Records to process -
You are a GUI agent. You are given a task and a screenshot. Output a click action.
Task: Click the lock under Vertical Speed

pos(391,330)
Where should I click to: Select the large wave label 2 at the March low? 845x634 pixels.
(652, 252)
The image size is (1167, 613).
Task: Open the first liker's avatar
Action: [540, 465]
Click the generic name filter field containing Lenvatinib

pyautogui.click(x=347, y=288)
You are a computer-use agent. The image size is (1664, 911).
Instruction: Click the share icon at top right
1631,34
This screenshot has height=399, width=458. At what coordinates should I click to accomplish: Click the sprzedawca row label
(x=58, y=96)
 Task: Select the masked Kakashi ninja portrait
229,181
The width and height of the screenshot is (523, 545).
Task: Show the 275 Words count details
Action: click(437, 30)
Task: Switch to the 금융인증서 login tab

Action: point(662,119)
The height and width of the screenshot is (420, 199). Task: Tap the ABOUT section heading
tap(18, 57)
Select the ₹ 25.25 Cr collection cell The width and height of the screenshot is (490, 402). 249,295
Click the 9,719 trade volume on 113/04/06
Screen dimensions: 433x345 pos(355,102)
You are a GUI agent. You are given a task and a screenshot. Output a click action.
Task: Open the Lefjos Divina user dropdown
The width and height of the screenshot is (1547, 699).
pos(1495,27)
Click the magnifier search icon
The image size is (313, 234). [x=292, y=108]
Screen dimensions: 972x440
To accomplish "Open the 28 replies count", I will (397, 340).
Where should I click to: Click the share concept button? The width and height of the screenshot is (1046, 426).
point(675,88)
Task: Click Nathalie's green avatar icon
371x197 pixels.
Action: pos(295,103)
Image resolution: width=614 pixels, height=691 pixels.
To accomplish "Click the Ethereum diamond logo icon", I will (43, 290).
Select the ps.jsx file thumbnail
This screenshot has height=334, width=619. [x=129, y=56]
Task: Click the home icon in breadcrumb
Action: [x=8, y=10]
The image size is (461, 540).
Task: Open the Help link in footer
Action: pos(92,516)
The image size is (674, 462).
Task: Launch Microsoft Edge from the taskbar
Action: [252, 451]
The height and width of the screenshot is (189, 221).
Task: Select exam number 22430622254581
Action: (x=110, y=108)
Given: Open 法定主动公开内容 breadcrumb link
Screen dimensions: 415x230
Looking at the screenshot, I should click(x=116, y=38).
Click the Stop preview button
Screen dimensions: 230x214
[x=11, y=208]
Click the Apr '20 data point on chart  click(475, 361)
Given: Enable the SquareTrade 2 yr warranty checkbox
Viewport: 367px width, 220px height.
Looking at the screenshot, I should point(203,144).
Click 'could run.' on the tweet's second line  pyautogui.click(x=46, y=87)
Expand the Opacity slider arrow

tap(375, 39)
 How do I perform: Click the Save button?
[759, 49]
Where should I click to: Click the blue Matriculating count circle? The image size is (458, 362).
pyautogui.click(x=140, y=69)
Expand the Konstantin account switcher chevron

What this task involves -
Add 42 to every coordinate in the answers, then write out again all lines from the start of the rows through the line holding "pos(391,330)", inclusive, requests included. Give only those lines.

Correct response -
You are a GUI agent. You are given a task and a screenshot. Output a click action.
Task: Click the lock under Vertical Speed

pos(433,372)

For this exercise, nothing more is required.